Chinese Models Capture Up to 46% of U.S. Companies' Token Consumption, and the Numbers Add Up

DeepSeek and GLM 5.2 are available at a fraction of the cost of American frontiers and attract corporations that pay per token. CNBC presents the chart that OpenAI and Anthropic preferred not to see published.
The share of tokens consumed by American companies in Chinese language models via OpenRouter surged past 30% for the entire week since February 8, reaching peaks of 46% in recent weeks, according to data published by CNBC on July 7. The chart provides the missing argument for a thesis that has been circulating among infrastructure analysts: the unit cost of American frontiers has risen faster than the willingness of CIOs to pay for them.
DeepSeek continues to charge about 3% of the price per token of GPT 5.5, according to CNBC's own survey. GLM 5.2, from the Chinese company Z.ai, has a base price of $0.95 per million input tokens and $3.00 per million output tokens, against a range exceeding $4.00 per million for American frontier models. Chinese open models are priced between 60% and 90% lower than their equivalent Western competitors in a similar timeframe.
Benchmark for Agent and Volume Growing on a Vertical Curve
GLM 5.2 reached less than one percentage point of Claude Opus 4.8 in an agentic benchmark monitored by Vercel, at approximately one-fifth of the price. Vercel also recorded the fastest growth of any model on its platform this year: a daily token volume multiplier of 27 times and an 80-fold increase in its customer base during the first full week after launch. This behavior can only be sustained if the model is genuinely entering production pipelines rather than merely undergoing exploratory testing.
A second piece of data, this time from DeepSeek, helps complete the picture. The company began directly marketing to American clients through resellers listed on OpenRouter, which reduced the compliance friction perceived by CIOs who previously required an intermediary layer in Europe. The result has been a consistent 30% weekly share since February, with spikes to 46% during feature release weeks.

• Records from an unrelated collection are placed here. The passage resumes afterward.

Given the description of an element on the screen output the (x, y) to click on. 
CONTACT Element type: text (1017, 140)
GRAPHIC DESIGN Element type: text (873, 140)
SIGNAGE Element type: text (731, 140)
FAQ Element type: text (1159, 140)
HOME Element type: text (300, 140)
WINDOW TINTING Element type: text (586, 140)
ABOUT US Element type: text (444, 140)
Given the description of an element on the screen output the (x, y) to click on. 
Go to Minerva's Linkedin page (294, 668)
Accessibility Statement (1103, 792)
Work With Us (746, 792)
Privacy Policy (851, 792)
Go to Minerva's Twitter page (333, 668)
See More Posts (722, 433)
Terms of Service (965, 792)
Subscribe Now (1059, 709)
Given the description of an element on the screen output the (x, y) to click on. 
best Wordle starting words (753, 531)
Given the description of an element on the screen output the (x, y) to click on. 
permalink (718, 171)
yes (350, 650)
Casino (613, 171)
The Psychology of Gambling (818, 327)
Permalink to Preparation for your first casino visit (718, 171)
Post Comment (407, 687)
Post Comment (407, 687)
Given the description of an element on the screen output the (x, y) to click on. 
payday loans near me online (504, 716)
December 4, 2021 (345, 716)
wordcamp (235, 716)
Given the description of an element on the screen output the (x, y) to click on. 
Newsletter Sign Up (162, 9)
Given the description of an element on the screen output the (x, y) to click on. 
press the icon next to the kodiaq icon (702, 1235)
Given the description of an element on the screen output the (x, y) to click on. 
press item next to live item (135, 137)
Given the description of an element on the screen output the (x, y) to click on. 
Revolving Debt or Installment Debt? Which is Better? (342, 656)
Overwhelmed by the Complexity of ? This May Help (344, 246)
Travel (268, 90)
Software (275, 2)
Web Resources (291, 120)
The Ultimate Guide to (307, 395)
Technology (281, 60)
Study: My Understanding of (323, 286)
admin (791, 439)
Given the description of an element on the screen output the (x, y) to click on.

Where the Effect Hits: United States, Germany, and India
In the United States, platform providers like Vercel, Fireworks, and Together AI have become bridges for Chinese models, bypassing reputational barriers. Code, service, and RAG startups that cover OpenAI's monthly bill see a 60% savings and do not hesitate to run A/B tests. In Germany, where CIOs at banks like Deutsche Bank and Commerzbank are under explicit pressure to contain compute costs by 2026, GLM 5.2 and DeepSeek V4 are emerging as second engine options for prompt routing, particularly for summarization and classification tasks. In India, TCS, Infosys, and Wipro combined operate over 300,000 seats of Microsoft 365 Copilot, but their internal engineering practices have been piloting Chinese models, driven by a dual objective: reducing token costs and freeing themselves from strategic dependence on a single vendor. All three are situated in regions sensitive to data control, pushing pilots toward on-premises deployments on their own GPUs or within sovereign clouds.
The part that CNBC did not write, and which sourcing analysts echo behind the scenes, is that prompt routing has become an engineering discipline: separating complex calls for Opus or GPT-5 and directing routine volume to inexpensive Chinese models. This is different from merely switching suppliers. It represents an architecture that assumes two permanent engines.
The Steelman Argument from the American Side
The opposing view deserves mention. Analysts from Morgan Stanley and Sam Altman himself argue, with some justification, that the price per token understates the total cost. A cheaper Chinese model requires more rounds of prompt engineering, yields less consistent quality jumps in Portuguese and German, and carries a layer of geopolitical risk that has already materialized in corporate decisions for complete blockages. Anthropic, for its part, stated in May that it is on track for $47 billion in current revenue by 2026 and to profitability by 2029, which suggests ongoing demand for the premium segment. The counterargument does not invalidate the CNBC chart but contextualizes it: part of the decline in tokens is due to substitution, and part is new volume that only exists because it became cheaper.
The question for the next quarter is not whether to choose between American and Chinese. It is about designing the routing architecture that can withstand both suppliers changing their prices in the same month.